Decomposition of a system in pseudo-Hermitian quantum mechanics
Himanshu Badhani, Sibasish Ghosh
TL;DR
This work tackles defining subsystems in pseudo-Hermitian quantum mechanics without relying on a fixed tensor-product Hilbert space. It develops an algebraic approach using commuting C*-subalgebras and GNS representations to define subsystems that are independent of the inner-product structure, showing that different metric operators $G$ yield inequivalent but physically meaningful subsystem decompositions. The authors establish a classification of representations via intertwining isometries $T_U$ and show that subsystem structure depends on the chosen metric up to equivalence classes $[G]$, while full statistics remain invariant. They prove that subsystem tomography is possible in any metric space and that the no-signalling principle holds regardless of whether the metric is tensor-product, thereby putting all metric choices on equal footing for composite systems. The results extend operational quantum information concepts to PT-symmetric and pseudo-Hermitian settings and offer a robust framework for analyzing subsystems without assuming a priori Hilbert-space factorization.
Abstract
This work outlines a consistent method of identifying subsystems in finite-dimensional Hilbert spaces, independent of the underlying inner-product structure. Such Hilbert spaces arise in $\mathcal{P}\mathcal{T}$-symmetric quantum mechanics, where a non-Hermitian Hamiltonian is made self-adjoint by changing the inner product using the so-called ``metric operator". This is the framework of pseudo-Hermitian quantum mechanics. For composite quantum systems in this framework, defining subsystems is generally considered feasible only when the metric operator is chosen to have a tensor product form so that a partial trace operation can be well defined. In this work, we use arguments from algebraic quantum mechanics to show that the subsystems can be well-defined in every metric space - irrespective of whether or not the metric is of tensor product form.

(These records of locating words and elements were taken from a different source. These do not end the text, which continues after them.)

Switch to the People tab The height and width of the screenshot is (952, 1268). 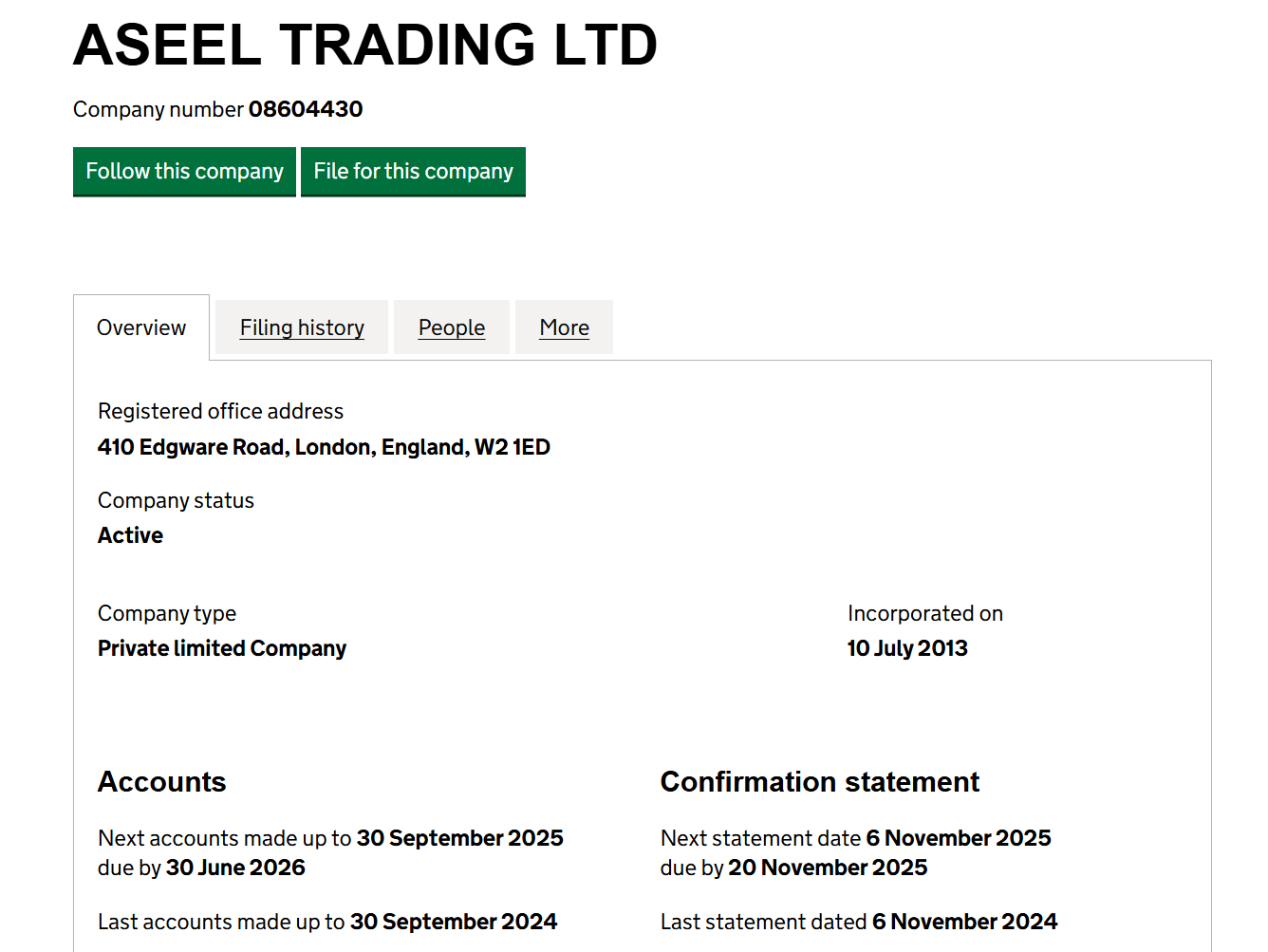(x=452, y=327)
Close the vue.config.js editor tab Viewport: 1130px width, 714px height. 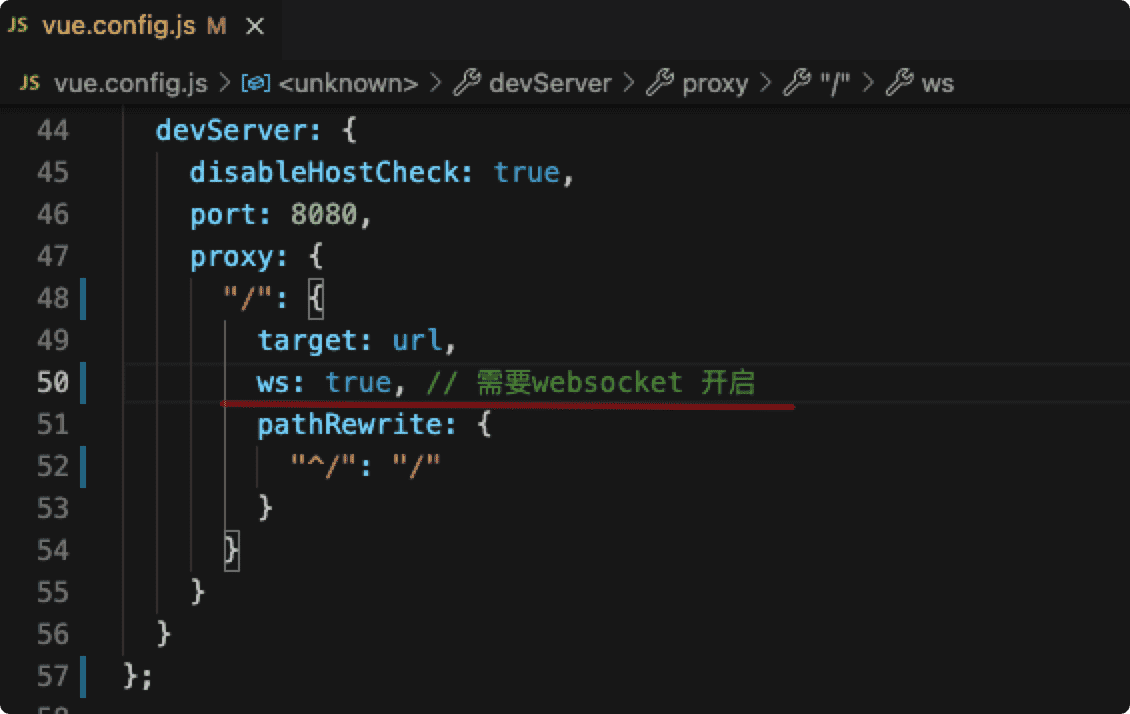click(254, 27)
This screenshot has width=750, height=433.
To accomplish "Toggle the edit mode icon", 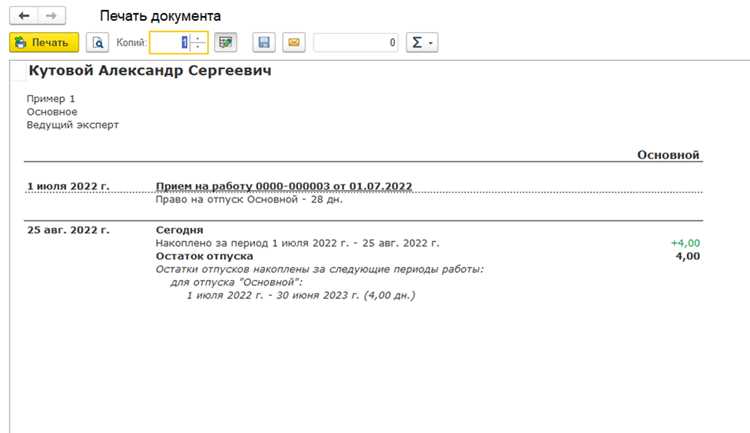I will tap(225, 43).
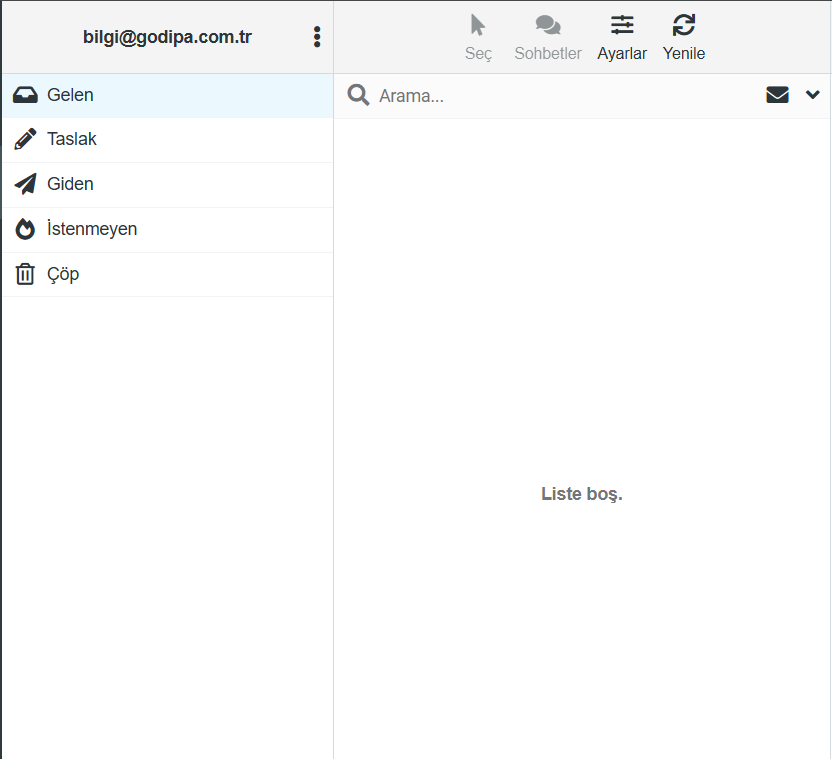Click the Taslak pencil icon
This screenshot has height=759, width=832.
[x=25, y=140]
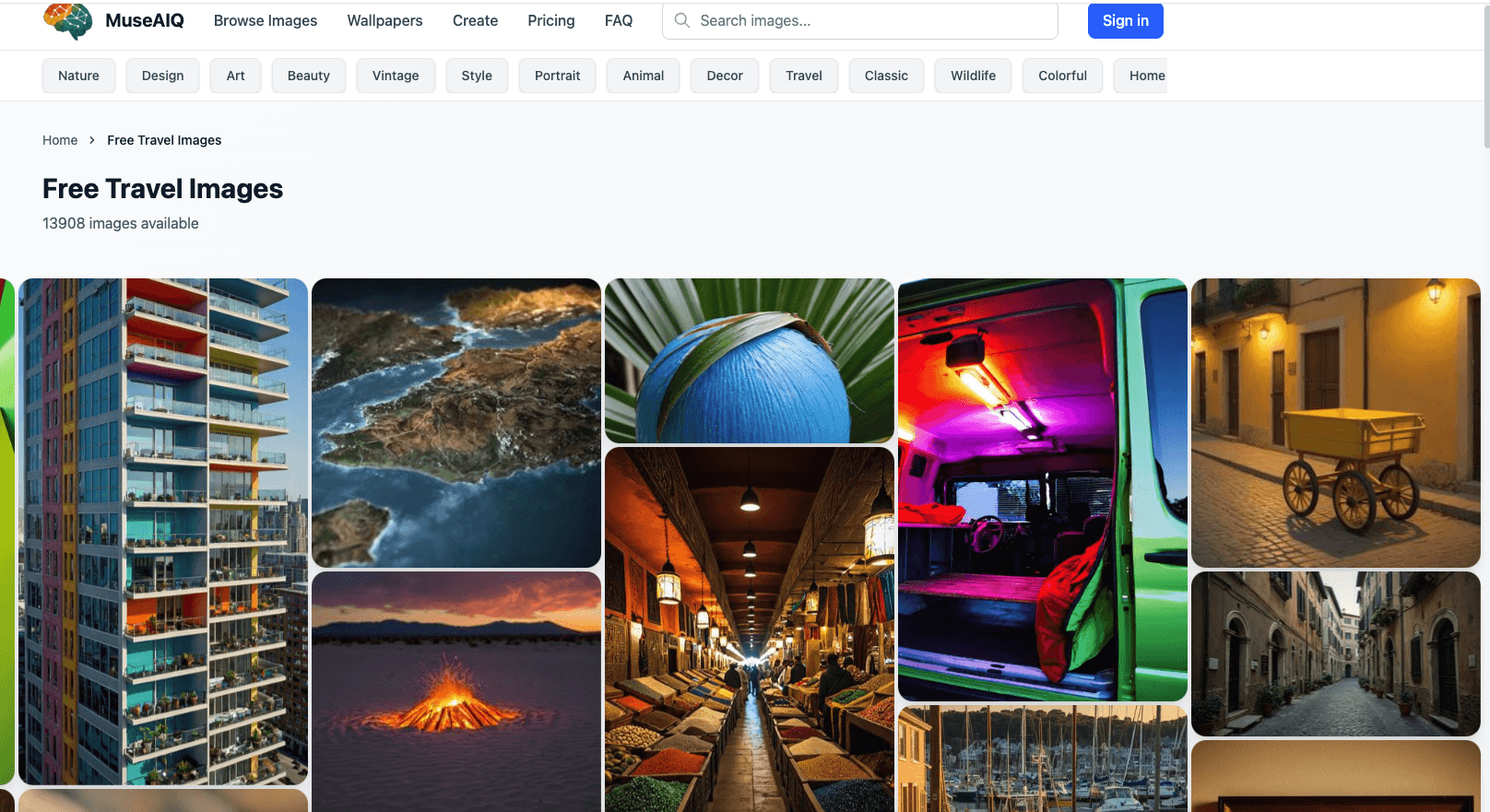Select the Nature category tag
This screenshot has height=812, width=1490.
click(x=78, y=76)

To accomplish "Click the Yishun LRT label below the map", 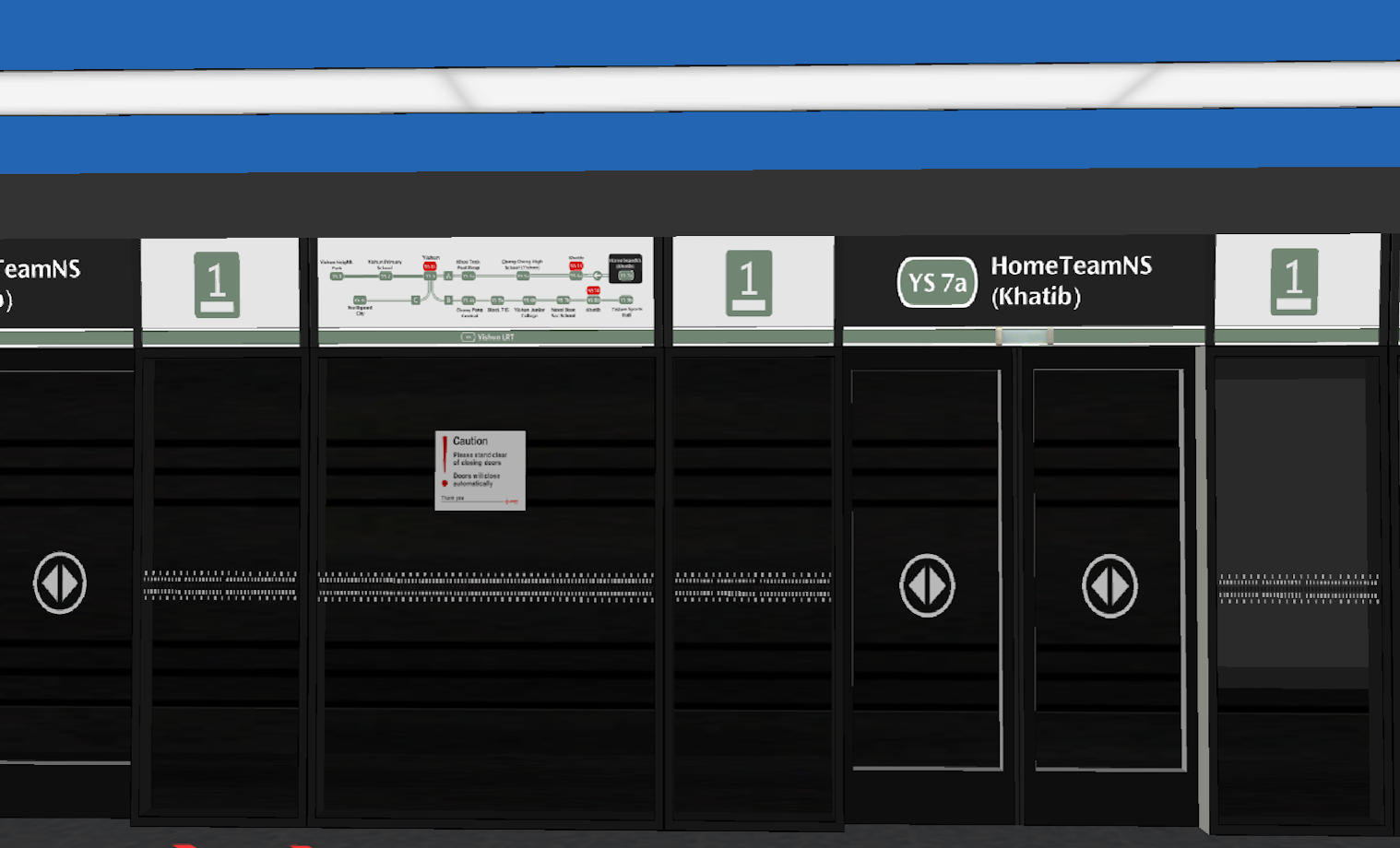I will point(487,337).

This is done by identifying subsystems with a decomposition of the underlying C*-algebra into commuting subalgebras. Although the choice of the metric is known to have no effect on the system's statistics, we show that different choices of the metric can lead to inequivalent subsystem decompositions. Each of the subsystems can be tomographically constructed and these subsystems satisfy the no-signalling principle. With these results, we put all the choices of the metric operator on an equal footing for composite systems.